Michael Caine - Acting in Film: An Actor’s Take on Movie Making
I have been thinking about what other aspects of animation I should research, and Acting is quite an obvious one that I haven’t yet thoroughly researched.
So I have borrowed a few acting books from the Chifley Library.
Acting in Film, by Michael Caine is the first that I have read this year. I found the writing to be quite eloquent and approachable, and the information valuable, as evidenced by the copious notes I took while reading it.
My Notes with Page Numbers (My own text in parenthesis, the rest is quoted from the book):
3 A film actor must be able to dream another person’s dreams before he can call that character his own.
6 The modern film actor knows that real people in real life struggle not to show their feelings.
8 Screen acting today is much more a matter of “being” than “performing.”
By wielding the subtlest bit of body language, the actor can produce an enormously powerful gesture on the screen.
10 You must be thinking every moment because the camera looks into your mind.

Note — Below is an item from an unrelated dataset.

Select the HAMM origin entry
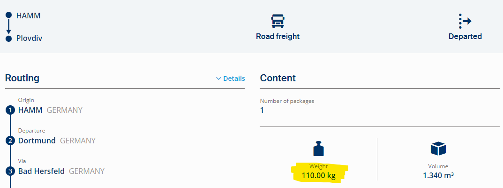Image resolution: width=503 pixels, height=188 pixels. point(30,110)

The real key is in your mental transmission.
11 In movies it is reaction that gives every moment its potency. That’s why listening in films is so important, as well as use of the eyes in the close-up.
29 There may be a key word that triggers you during the sentence the actor is saying. So pick up on that; form your thought and be ready to speak.
30 Or you can bring new life to an apparently mundane reply by planning a thought process based on a key word and then never voicing it.
31 (but) You’ll seem like a maniac if everything sets you off.
43 (Locations that you aren’t supposed to know, don’t get to know well before shooting. Know everything about your characters home or office beforehand so you aren’t hesitant.)
50 (on hitting a mark) … stand on the mark, then say your line at performance pace while walking backward to an earlier position.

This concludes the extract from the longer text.